═════ Task inputs

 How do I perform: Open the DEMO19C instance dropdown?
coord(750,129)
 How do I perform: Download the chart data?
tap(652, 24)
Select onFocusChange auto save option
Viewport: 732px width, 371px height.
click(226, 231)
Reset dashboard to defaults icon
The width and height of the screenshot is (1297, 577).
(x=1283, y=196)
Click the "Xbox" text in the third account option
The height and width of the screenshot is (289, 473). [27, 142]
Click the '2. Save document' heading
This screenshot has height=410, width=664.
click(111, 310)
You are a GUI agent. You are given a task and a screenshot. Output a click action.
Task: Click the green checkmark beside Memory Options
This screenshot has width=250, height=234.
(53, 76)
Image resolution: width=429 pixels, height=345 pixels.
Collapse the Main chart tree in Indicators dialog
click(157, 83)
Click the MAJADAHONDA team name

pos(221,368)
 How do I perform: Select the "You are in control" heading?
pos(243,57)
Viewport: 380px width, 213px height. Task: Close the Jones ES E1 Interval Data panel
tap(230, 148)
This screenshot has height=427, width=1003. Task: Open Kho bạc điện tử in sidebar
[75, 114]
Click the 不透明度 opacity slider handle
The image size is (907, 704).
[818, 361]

══════════

Directions:
In the answer, the listing above should be restated word for word.

Result of this exercise:
 How do I perform: Open the DEMO19C instance dropdown?
coord(750,129)
 How do I perform: Download the chart data?
tap(652, 24)
Select onFocusChange auto save option
Viewport: 732px width, 371px height.
click(226, 231)
Reset dashboard to defaults icon
The width and height of the screenshot is (1297, 577).
(x=1283, y=196)
Click the "Xbox" text in the third account option
The height and width of the screenshot is (289, 473). [27, 142]
Click the '2. Save document' heading
This screenshot has height=410, width=664.
click(111, 310)
You are a GUI agent. You are given a task and a screenshot. Output a click action.
Task: Click the green checkmark beside Memory Options
This screenshot has width=250, height=234.
(53, 76)
Image resolution: width=429 pixels, height=345 pixels.
Collapse the Main chart tree in Indicators dialog
click(157, 83)
Click the MAJADAHONDA team name

pos(221,368)
 How do I perform: Select the "You are in control" heading?
pos(243,57)
Viewport: 380px width, 213px height. Task: Close the Jones ES E1 Interval Data panel
tap(230, 148)
This screenshot has height=427, width=1003. Task: Open Kho bạc điện tử in sidebar
[75, 114]
Click the 不透明度 opacity slider handle
The image size is (907, 704).
[818, 361]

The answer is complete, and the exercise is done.